This question becomes more a test of age as time goes. I've been asked this question even after the movement towards all-LEDs.
This question is also stupid, both because it has a correct question and because almost certainly some people have advantages over others that have nothing to do with the actual job.
20+ years ago? Sure, this was a somewhat viable question. But now? It's incredibly messy.
Over my years, I've asked dozens of very, very smart people from all kinds of walks of life, extremely smart to seemingly dumb as hell - nobody has ever gotten it right.
Probably the only thing this question is good for is seeing how an applicant does when faced with a diplomatic situation and a really dumb interviewer.
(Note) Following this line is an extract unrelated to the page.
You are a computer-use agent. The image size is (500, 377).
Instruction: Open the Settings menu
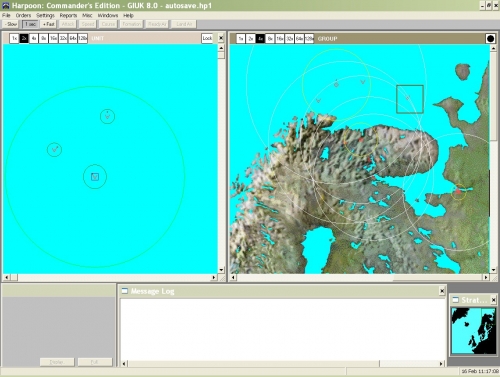[45, 15]
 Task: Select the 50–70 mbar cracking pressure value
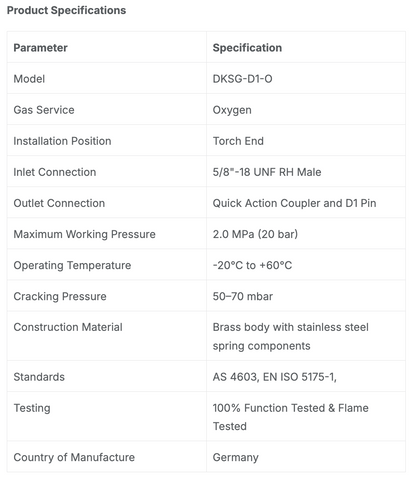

I'm super curious what the people who unironically ask this question think they're testing.
It's a silly riddle that, for some reason, has stuck around in my head for decades, I think from an old tv show (anyone else remember Crashbox?). I remembered the answer immediately. So, this would be less of a test of my reasoning/problem solving skills, and more of a test of my ability to find and store vast amounts of useless trivia and instantly recall it decades after the fact. If that's what you're hiring for, I'm your guy!
I’ve walked out of interviews that had these popular puzzle questions in the 00s. The company you’re interviewing for is not testing you for your job, it wants a corporate drone that is ok with bureaucracy and can navigate the red tape they’ve put in place.
Really a waste of time, but if I run into this at my age now I ask if they can tell me how their company is making something for the betterment of human kind.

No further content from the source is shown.